# GIVEN EXERCISE
In the interview about the novel Release, how old was Gemma Toombs when she was kidnapped?

# GIVEN TEXT
Today, Lucy Christopher is here to answer a few of our questions about her new book, Release (an adult follow-up to her hit YA novel Stolen). Read on …


Lucy Christopher

Lucy Christopher

Please tell us about your book, Release!

LC: Release, my debut novel for an adult audience, is about Gemma Toombs, a 27-year-old woman, who is unable to move forward from her traumatic past of being kidnapped when she was 16 years old; unable to forget the influence of her kidnapper and the wild outback land that he took her to. When she receives notification of her kidnapper’s release from prison in Perth, she knows this could be the closure she needs. What she doesn’t yet know is whether she wants revenge or love when she meets him again. She sets forth on a journey towards him – wanting to both hurt and love him – but she must navigate through a physical and emotional landscape that has changed over the ten years since she was last there: she must learn a new path. But will she find the release she so desperately craves?

This is an adult companion novel to your young adult thriller Stolen. Why did you want to return to this story?

LC: To my knowledge, this is the first time someone has written an adult book with a link to an earlier young adult novel, growing up with her characters. It is a novel that tracks a maturation: of characters, of myself and my writing process, of even the original readers of Stolen. As a writer-academic, I am primarily interested in creative process and all the many components that make up how a story is told. It seems to me that the major, and most distinctive, part of a writing process is the writer herself, most notably her perspective. But a writer’s perspective can – and I would also say should – change over time.

# DATA LINES

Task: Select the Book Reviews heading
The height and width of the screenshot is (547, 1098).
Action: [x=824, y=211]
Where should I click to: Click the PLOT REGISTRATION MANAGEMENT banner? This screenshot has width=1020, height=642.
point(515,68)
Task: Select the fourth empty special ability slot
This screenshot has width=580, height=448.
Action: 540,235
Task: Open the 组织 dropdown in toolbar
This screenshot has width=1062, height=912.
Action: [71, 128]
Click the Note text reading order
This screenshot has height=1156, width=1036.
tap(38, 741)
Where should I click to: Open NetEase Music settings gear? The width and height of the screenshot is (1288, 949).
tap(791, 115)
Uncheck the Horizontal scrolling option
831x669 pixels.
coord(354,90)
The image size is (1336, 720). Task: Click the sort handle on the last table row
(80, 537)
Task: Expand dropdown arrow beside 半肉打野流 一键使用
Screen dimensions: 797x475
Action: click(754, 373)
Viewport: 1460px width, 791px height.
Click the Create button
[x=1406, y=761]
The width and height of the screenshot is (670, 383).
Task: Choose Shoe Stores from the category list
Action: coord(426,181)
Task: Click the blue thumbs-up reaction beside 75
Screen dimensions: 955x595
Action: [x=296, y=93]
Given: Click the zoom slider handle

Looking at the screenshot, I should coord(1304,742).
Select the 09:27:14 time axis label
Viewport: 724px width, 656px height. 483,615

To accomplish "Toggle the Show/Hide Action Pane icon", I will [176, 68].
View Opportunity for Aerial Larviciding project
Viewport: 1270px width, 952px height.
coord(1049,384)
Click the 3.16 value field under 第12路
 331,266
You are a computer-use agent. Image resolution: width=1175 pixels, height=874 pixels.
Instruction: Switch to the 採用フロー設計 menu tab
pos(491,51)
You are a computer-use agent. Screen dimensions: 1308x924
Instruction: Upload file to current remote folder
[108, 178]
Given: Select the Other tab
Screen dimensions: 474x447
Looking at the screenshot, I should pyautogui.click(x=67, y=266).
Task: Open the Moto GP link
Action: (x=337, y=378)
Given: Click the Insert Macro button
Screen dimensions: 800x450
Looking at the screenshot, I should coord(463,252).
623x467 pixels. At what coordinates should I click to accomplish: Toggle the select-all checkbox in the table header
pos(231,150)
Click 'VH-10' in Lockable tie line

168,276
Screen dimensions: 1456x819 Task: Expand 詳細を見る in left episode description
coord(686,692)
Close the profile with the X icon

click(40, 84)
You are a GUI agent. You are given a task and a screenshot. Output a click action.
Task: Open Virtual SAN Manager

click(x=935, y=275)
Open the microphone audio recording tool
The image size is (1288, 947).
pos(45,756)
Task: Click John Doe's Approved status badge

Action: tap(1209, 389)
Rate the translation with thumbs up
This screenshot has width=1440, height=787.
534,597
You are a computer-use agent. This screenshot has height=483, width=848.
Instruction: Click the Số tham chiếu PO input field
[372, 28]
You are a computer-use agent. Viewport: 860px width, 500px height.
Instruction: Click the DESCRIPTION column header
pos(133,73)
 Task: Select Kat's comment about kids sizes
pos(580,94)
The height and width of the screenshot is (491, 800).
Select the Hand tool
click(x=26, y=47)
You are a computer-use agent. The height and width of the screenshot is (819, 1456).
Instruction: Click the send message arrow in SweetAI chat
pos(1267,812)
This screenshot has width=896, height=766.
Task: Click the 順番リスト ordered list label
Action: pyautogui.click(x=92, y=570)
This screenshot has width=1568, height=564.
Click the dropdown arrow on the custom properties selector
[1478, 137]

# IN RESPONSE
She was 16 years old.